Tú debes ser experto en estos temas José. Si te la pasas mirando el cielo, de seguro, tú te comunicas con el cielo. Como lo hace Perro con los malditos animales -continuó Facundo cada vez más irónico-.
Se que hacer -respondió José-.
Nadie esperaba esa respuesta. Todos se miraron un poco aturdidos ante la sorpresa.
¿De qué hablas? -pregunté-.
Qué puedo parar esta maldita lluvia. Hablo que podemos dejar esta horrible galería y volver al Obelisco -respondió muy seguro de si mismo-.
Pues cuéntanos entonces che! -dijeron todos a coro-.
Hagamos un ritual. Yo se hacerlo. Mi abuelo me enseñó -dijo muy serio José-.
¿Y tú de donde sacaste abuelo!? -dijo burlonamente Facundo-.
¡Cállate Facundo, déjalo hablar! -dije-.
El ruido de la lluvia retumbaba en la oscura galería. Un gigantesco trueno hizo callar hasta al mismísimo Facundo. Encogido de hombros, empapado como el resto de nosotros dijo.
Vamos José, dinos de una vez de que se trata tu ritual.
Debemos obtener primero que nada, un gato. Dijo José con la mirada fija en la entrada de la galería. Parecía contemplar como los rayos lo iluminaban todo.
Necesitamos un gato blanco.
¿Mataremos un gato blanco para que deje de llover? -preguntó temeroso de escuchar la respuesta Perro-.
No, no tenemos que matar a nadie -respondió José volteando la mirada hacia Perro-.
Será nuestra conexión con la naturaleza. Nuestra naturaleza
-sentenció José-.
Existía un sólo lugar en todo el gran Buenos Aires donde encontrar un gato blanco. Uno libre y salvaje. El jardín Botánico en Palermo.
A esa altura yo era el único que podría realizar el viaje.
¿De verdad irás solo, Diego? -preguntó Perro-.
Si, iré solo. Nadie más aquí esta en condiciones de hacer ese tremendo viaje -concluí sin dejar margen a duda-.
La verdad es que después de casi diez días de lluvia nuestras fuerzas eran muy pocas. Habíamos comido poco y la ropa mojada nos tenía en mayor o menor grado a todos resfriados. Dependemos en gran parte de la calle para sobrevivir y cuando no podemos transitar en ella, el delicado balance se rompe.
De día me exponía a que algún corrupto policía me tomara preso o aun peor, terminara en un orfanato que funcionaba también como reformatorio.
El viaje debía hacerlo de noche. El tiempo en que la ciudad desierta es cubierta por el velo de nuestra realidad. Debería cruzar los territorios de otros grupos. Lidiar con los que habitan Buenos Aires de noche y en la calle. Hacia mucho tiempo que no salía del perímetro de nuestro hogar, tanto que mi memoria se negaba a recordar un pasado más lejano que los primeros días de convivencia con mis amigos. Junto al Obelisco.

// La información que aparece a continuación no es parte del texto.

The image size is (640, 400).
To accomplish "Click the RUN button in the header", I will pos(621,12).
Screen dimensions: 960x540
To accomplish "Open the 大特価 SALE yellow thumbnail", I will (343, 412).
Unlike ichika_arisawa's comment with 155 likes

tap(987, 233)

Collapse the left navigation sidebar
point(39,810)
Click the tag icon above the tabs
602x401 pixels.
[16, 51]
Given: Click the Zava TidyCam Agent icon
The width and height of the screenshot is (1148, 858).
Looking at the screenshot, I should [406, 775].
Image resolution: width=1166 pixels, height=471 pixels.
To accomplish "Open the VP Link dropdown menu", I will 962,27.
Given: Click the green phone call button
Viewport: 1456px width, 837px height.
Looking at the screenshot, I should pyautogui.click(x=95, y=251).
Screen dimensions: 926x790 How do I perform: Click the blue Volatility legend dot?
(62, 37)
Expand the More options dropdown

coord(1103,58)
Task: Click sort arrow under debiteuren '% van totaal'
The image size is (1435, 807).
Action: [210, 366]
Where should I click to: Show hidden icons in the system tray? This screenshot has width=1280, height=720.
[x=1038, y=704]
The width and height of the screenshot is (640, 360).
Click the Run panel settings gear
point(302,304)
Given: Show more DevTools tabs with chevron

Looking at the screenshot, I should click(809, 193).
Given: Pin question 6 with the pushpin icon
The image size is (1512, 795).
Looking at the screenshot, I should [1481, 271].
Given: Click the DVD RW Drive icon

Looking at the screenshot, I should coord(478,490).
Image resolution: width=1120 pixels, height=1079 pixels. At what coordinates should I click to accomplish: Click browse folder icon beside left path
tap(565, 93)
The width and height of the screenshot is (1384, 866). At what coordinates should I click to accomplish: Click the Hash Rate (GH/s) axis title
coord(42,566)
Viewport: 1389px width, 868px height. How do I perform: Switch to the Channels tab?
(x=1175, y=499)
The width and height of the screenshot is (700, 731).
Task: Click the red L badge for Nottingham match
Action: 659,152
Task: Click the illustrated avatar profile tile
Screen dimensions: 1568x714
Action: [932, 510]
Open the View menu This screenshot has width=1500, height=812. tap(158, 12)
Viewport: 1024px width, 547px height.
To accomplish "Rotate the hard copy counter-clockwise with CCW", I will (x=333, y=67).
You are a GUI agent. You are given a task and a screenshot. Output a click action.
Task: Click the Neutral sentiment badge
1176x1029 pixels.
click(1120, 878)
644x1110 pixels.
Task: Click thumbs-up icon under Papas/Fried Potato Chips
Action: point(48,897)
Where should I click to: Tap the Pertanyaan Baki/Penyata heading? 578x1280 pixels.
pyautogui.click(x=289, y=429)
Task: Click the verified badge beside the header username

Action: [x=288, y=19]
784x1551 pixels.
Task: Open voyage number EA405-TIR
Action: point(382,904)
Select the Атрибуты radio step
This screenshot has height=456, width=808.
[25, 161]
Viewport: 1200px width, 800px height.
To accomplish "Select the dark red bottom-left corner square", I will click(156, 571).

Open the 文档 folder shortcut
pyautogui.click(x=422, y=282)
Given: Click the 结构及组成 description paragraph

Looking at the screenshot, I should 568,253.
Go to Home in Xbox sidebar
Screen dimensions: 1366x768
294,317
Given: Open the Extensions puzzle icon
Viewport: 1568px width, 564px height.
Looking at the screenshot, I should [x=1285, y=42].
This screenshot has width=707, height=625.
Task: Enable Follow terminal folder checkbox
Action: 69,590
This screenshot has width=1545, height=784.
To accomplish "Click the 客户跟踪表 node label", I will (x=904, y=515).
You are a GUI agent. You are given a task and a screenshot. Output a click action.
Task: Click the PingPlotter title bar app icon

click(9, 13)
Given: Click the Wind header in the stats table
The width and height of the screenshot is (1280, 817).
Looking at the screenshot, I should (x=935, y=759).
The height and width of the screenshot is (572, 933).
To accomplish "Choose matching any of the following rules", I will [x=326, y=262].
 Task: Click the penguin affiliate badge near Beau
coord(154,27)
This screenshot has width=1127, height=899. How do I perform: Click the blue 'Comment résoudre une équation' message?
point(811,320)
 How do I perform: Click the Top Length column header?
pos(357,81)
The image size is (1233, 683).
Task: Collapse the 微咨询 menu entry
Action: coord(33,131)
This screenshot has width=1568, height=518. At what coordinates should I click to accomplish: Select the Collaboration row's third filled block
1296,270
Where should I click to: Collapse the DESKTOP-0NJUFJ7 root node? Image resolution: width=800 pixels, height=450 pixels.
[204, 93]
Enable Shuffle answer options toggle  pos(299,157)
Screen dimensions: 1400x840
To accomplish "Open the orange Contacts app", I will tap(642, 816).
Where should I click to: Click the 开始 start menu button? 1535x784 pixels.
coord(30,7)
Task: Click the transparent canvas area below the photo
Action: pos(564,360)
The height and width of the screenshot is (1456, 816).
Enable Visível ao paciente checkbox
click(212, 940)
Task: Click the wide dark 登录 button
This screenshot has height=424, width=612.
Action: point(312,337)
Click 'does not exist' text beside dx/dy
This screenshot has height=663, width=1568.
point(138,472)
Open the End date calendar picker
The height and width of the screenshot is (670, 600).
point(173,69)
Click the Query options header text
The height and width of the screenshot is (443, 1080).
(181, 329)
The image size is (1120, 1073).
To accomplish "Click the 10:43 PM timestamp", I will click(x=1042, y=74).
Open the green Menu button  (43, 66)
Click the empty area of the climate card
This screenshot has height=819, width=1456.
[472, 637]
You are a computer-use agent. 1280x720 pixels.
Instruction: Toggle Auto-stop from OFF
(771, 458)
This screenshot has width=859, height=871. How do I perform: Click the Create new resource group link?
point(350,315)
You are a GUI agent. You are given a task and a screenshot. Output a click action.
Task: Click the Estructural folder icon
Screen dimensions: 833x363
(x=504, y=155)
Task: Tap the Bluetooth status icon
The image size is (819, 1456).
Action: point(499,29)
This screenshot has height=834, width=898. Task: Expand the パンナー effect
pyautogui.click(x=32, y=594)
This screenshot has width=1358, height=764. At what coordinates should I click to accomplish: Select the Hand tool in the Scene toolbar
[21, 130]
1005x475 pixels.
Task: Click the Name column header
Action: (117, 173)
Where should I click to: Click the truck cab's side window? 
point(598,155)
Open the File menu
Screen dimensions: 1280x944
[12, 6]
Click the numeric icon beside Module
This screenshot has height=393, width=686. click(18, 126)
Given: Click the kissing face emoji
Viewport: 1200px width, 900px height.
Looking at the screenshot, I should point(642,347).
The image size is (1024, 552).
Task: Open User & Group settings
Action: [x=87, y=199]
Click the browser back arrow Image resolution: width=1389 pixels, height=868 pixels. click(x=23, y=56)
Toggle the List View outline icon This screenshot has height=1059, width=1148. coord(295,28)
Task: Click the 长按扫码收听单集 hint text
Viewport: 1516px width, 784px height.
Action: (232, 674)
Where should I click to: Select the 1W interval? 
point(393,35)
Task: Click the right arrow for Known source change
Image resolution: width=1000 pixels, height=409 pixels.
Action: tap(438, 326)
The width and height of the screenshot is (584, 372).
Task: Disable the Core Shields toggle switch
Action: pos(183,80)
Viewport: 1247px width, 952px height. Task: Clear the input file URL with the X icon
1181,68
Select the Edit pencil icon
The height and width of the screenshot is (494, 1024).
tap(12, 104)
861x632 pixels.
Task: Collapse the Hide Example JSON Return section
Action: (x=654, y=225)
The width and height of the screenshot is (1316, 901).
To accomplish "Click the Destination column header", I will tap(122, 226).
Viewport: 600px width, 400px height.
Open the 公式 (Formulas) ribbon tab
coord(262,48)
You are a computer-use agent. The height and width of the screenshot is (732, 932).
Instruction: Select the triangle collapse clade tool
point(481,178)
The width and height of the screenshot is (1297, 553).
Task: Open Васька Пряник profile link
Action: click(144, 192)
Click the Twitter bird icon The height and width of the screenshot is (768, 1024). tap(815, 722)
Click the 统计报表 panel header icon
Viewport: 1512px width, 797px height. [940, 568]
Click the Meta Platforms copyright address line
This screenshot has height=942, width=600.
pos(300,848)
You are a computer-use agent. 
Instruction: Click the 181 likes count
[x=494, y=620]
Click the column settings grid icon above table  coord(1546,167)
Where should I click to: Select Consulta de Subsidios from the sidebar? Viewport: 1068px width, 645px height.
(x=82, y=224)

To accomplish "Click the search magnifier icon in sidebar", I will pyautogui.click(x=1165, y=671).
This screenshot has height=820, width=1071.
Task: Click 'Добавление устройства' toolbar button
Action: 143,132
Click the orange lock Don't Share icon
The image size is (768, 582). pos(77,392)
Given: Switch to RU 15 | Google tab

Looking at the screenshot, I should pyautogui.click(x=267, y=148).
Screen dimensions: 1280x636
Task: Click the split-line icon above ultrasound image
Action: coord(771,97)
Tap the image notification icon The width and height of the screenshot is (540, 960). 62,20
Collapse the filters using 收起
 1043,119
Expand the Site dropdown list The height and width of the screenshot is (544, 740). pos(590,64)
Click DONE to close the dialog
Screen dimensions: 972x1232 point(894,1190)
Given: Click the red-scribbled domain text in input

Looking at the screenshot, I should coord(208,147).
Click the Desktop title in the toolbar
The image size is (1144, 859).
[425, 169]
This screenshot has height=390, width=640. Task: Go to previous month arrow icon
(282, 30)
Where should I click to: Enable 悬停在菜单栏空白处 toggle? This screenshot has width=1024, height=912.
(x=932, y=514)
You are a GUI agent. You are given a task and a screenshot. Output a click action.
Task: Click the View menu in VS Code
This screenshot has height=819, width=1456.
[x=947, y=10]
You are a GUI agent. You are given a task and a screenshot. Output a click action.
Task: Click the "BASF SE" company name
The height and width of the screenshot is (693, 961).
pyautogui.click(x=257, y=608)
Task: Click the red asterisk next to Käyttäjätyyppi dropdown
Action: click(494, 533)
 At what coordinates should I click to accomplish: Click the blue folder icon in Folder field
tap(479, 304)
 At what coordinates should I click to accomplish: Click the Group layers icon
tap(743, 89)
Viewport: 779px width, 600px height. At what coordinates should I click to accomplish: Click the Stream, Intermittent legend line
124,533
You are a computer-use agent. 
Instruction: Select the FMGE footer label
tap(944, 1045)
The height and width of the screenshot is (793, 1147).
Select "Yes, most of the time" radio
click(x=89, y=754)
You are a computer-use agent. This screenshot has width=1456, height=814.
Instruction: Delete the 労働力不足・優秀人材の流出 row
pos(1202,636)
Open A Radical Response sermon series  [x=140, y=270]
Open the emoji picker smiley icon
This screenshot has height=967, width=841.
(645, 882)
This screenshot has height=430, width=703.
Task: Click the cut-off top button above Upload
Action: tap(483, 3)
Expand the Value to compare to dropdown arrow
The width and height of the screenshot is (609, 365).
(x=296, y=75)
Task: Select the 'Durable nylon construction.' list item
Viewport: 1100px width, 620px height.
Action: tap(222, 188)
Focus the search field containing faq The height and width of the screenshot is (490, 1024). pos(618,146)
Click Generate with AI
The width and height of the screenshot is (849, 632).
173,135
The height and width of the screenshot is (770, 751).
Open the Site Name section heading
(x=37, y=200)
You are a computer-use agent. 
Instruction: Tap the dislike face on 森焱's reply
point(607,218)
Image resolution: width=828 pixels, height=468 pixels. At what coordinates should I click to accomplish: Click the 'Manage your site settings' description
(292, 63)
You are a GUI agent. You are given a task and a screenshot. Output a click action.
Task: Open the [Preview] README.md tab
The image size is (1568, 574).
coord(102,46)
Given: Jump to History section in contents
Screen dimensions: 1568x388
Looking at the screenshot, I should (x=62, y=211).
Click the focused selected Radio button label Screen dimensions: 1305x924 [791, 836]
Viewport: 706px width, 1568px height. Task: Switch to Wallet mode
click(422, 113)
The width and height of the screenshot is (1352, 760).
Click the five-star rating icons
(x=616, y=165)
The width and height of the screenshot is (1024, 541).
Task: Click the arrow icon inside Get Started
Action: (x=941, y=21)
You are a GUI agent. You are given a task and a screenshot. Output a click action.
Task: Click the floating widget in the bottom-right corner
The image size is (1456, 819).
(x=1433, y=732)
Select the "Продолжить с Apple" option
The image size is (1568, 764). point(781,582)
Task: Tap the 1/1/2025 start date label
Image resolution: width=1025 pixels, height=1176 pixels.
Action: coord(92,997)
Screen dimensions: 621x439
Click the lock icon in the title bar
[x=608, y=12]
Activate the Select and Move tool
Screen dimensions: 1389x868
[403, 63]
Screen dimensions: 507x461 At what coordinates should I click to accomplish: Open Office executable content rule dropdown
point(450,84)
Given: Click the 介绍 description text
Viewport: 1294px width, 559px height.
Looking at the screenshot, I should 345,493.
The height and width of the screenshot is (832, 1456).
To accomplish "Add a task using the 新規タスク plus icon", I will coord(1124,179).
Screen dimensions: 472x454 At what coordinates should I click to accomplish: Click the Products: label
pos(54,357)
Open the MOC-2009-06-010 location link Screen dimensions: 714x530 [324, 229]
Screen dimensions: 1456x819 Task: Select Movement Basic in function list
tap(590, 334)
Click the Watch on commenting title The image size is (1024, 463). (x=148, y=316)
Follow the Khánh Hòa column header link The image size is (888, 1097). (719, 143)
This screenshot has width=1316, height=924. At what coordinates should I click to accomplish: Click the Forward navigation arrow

Habían pasado escasos minutos desde que José había terminado de hablar y yo ya me encontraba parado en la puerta de la galería con algo de comida en los bolsillos y con la tremenda amargura de saber que dejaba atrás todo cuando tenía en esta vida.
Volteé y los vi. por última vez. Fue mi despedida en silencio. Logré distinguir sus rostros, al fondo de la galería, tragados por la fría oscuridad.
Tengo mucho frío José -dijo Perro-. Temblaba. Eran una familia. Una compuesta por cuatro hombres. Ninguno de ellos acostumbraba ser demasiado sensible.
José estiró su mano hacia él.
Apuesto a que no más que yo mi amigo -respondió José-. El tono reconfortante de sus palabras brindo algo de calor al alma de Perro.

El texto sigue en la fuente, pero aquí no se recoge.